The BECCS supply chain may also span several countries. It could be that bioenergy produced in one country (e.g. Cameroon) would be exported to another (e.g. UK) for combustion and CO2 capture, and then the captured CO2 exported to a third country (e.g. Norway) for permanent storage. Unless consistent reporting is applied to all these countries, then the reporting system does not work.
Effective reporting for the complexities of the land sector have eluded scientists and policymakers for decades. Universal and consistent reporting will partially solve the problems. However, reporting needs be disaggregated and linked, so that bioenergy use in one country can be linked to a specific bioenergy harvest in potentially third countries. Without modifications to the current reporting system, it is difficult to assess carbon neutrality of bioenergy crops confidently – particularly when they are traded internationally.
The detailed carbon accounting system would need to be coupled to a system of financial transfers to incentivise behaviour. The entire system would require independent measurement, reporting and verification, and would have to be robustly applied across countries with vastly different motives and governance levels. CDR may interact with existing policy incentives, such as effectively raising emission caps and lowering carbon prices. Indeed, CDR may need new policy instruments, effectively a direct payment to reward the removal of carbon from the atmosphere.

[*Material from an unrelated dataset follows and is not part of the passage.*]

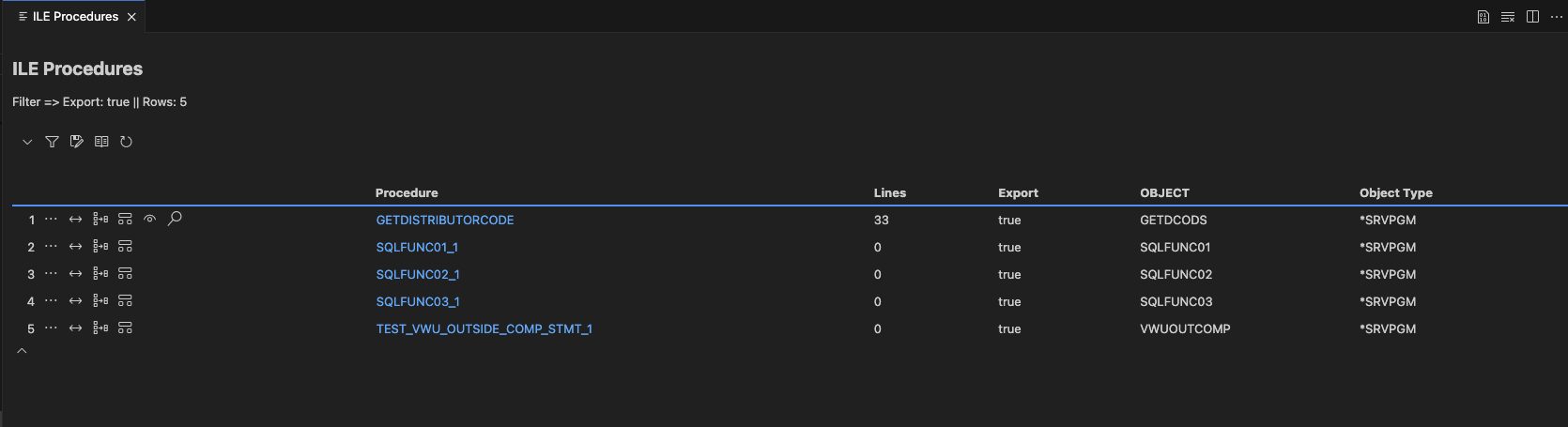This screenshot has width=1568, height=427.
Task: Open the TEST_VWU_OUTSIDE_COMP_STMT_1 procedure link
Action: (484, 329)
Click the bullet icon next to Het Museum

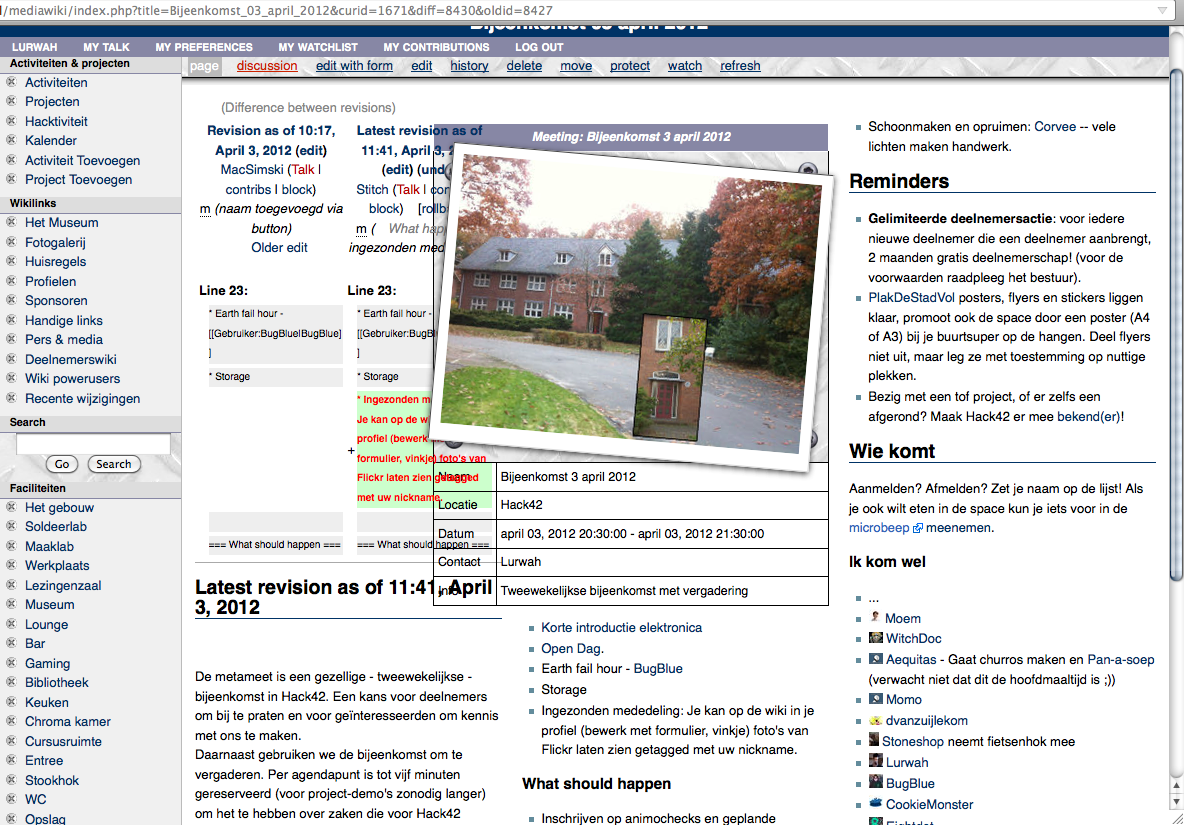coord(12,222)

While complex accounting systems can be devised, the governance challenges to incentivise CDR would require resolving accounting and financial issues that remain sticking points in existing domestic and international policy negotiations. Unless actors can get the necessary incentives, CDR will never go beyond small-scale applications.
§ Political conversation about CDR
It has become clear that staying “well below 2C” will require the large-scale application of CDR. This is not going to happen, unless we catalyse a political conversation about CDR. We identify three key areas that need more focused discussion to go beyond boutique applications and support CDR at the required gigatonne scale:
- Countries should begin negotiating differentiated CDR responsibilities, perhaps initiated by the “Facilitative Dialogue” in 2018, to indicate potential pathways to net-zero emissions and volumes of CDR that may be achieved
- Develop a detailed and functional system of accounting, supported by measurement, reporting, and verification, to track carbon and financial flows along the international CDR value chain
- Develop policy portfolios capable of incentivising business to research, develop and deploy the necessary technologies.
If a political discussion about CDR does not start now, then time will tick by and CDR will become the moral hazard some have feared.